The term micrococcus is applied to all the above species, and is also used to designate cocci occurring separately, as mono-cocci; such mono-coccal form is common among the staphylococci.

(b) BACILLI.-Rod-shaped organisms, the greatest diameter being more than twice the lesser; the cells may be long or short, but, as a rule, are not wider than 1·0 μ. Division generally takes place at right angles to the long axis. The cells of some species have flagella and are motile. Two bacilli may remain united by their capsule, forming a diplobacillus, or the individual elements remaining united in chains a streptobacillus is formed. These two morphological forms are not so constant as the corresponding cocci, and are of little use in classification. Bacilli frequently grow out into long threads, particularly in fluids, to which form the term "leptothrix ' is often wrongly applied. Endogenous spore formation occurs in many species. The spores may be central or terminal in position; round, oval or fusiform in shape. In the latter case the organism containing the spore becomes swollen and spindle-shaped and is termed a Clostridium.

(c) SPIRILLA.-Curved or comma-shaped rods and spiral filaments. Reproduction by binary fission or simple division. Generally motile, movement in direction of long axis and rotation upon same axis. In the long spiral threads, also termed spirochate, the motility does not always appear to be due to the presence of flagella, the organisms possessing contractility. The comma-shaped cells generally possess flagella, which may be single or multiple and situated at one or both poles.

The term "vibrio " is often applied as a generic term to this group; some authors however use "vibrio" in a special sense, thus Hueppe calls forms without endospores "spirochete," ," "vibrio " those having endospores. Migula applies the term vibrio to those organisms with only one or two polar flagella, spirilla those with bunches of flagella, and spirochete those without flagella. Flügge employs "vibrio" to denote forms with but slightly marked undulations.

The Higher Bacteria.―These organisms show a distinct advance on the lower group, but at present our knowledge of them is fragmentary and includes only isolated species. Some of the species show differentiation of the two extremities; one end

may be specialised for attachment, the other for reproduction-a method approaching the sporulation of the Moulds, to which the High Bacteria are somewhat closely related. The filaments of these bacteria are generally segmented, but special methods are required to bring out the divisions. There is often a capsule common to the whole thread.

Spirulina (Hueppe). The cells are sometimes rod-shaped, sometimes spiral, and in some media may grow out into long spiral, undulatory or straight filaments.
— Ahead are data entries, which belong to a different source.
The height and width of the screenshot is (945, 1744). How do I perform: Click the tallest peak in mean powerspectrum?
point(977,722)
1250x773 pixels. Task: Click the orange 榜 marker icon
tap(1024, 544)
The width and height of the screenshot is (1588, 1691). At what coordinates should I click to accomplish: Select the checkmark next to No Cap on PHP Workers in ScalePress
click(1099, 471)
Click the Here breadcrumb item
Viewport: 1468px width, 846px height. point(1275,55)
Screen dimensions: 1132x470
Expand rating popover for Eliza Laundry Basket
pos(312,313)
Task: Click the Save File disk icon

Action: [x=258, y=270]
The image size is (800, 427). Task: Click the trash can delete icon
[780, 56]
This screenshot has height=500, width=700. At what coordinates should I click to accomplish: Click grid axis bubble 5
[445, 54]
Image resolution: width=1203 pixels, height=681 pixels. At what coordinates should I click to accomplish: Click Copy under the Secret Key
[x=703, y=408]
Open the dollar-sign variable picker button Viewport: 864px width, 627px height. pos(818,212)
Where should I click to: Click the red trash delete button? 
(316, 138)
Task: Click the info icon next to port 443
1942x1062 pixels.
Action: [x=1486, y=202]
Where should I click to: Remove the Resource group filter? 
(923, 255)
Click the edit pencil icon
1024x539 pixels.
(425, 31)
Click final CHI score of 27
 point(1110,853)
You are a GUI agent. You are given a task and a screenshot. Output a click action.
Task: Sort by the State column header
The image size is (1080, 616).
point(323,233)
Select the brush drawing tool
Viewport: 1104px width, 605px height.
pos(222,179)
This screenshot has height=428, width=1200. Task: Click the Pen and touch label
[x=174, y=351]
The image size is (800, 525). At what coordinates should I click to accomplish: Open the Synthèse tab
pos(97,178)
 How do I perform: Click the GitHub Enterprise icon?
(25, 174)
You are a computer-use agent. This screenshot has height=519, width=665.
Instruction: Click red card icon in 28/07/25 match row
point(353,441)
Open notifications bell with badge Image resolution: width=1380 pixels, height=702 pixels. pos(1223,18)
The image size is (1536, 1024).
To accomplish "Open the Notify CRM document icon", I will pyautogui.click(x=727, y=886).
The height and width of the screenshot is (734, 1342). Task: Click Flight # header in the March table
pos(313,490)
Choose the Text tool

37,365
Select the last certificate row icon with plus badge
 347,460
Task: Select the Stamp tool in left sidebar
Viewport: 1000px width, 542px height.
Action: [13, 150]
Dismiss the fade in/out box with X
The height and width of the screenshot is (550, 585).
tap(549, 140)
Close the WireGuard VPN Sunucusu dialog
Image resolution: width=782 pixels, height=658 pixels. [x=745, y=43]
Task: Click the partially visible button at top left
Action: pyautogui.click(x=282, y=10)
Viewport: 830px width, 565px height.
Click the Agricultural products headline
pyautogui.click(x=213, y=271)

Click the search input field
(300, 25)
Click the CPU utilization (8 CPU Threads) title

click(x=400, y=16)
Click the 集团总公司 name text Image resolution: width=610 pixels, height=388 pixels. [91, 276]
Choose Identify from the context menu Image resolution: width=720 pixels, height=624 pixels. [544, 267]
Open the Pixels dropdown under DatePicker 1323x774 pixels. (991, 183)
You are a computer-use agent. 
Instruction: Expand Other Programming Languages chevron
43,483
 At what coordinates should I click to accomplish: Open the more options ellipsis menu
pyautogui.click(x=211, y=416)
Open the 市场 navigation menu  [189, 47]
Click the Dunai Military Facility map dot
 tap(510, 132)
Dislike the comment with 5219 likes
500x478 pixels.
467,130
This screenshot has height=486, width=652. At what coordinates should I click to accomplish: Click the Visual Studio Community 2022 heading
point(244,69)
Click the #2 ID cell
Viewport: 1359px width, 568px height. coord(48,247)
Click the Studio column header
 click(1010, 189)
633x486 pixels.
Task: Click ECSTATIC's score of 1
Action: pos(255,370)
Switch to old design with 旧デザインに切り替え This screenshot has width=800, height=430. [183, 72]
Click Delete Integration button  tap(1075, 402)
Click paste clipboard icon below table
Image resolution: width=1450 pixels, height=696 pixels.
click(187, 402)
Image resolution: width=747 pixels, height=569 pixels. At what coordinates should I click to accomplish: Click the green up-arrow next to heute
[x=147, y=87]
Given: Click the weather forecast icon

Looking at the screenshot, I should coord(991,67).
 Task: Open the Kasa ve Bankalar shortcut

The threads break up into coccilike reproductive bodies-" arthrospores." Under this head the Proteus group was first described; they are now generally placed with the bacilli.

Leptothrix (Zoph).-Rod-shaped, spherical and filamentous forms, the last showing a difference between base and apex. Filaments straight or spiral. Spore formation unknown.

This definition of leptothrix is the one I have adopted in the following pages, bacilli forming filaments or threads are not included in it. (See later.)

Cladothrix. Spherical, rod-shaped, and filamentous forms, the latter show pseudo branching. Reproduction by arthrospores.

Streptothrix.-Felted mycelium-like filaments, showing true dichotomous branching. Club-shaped thickenings appear at the ends of some of the threads. Various forms are produced by breaking up of threads simulating cocci, bacilli and spirilla; from these new individuals may be formed.

Bacteria are also classified according to the environment necessary to their development, as Saprophytes and Parasites.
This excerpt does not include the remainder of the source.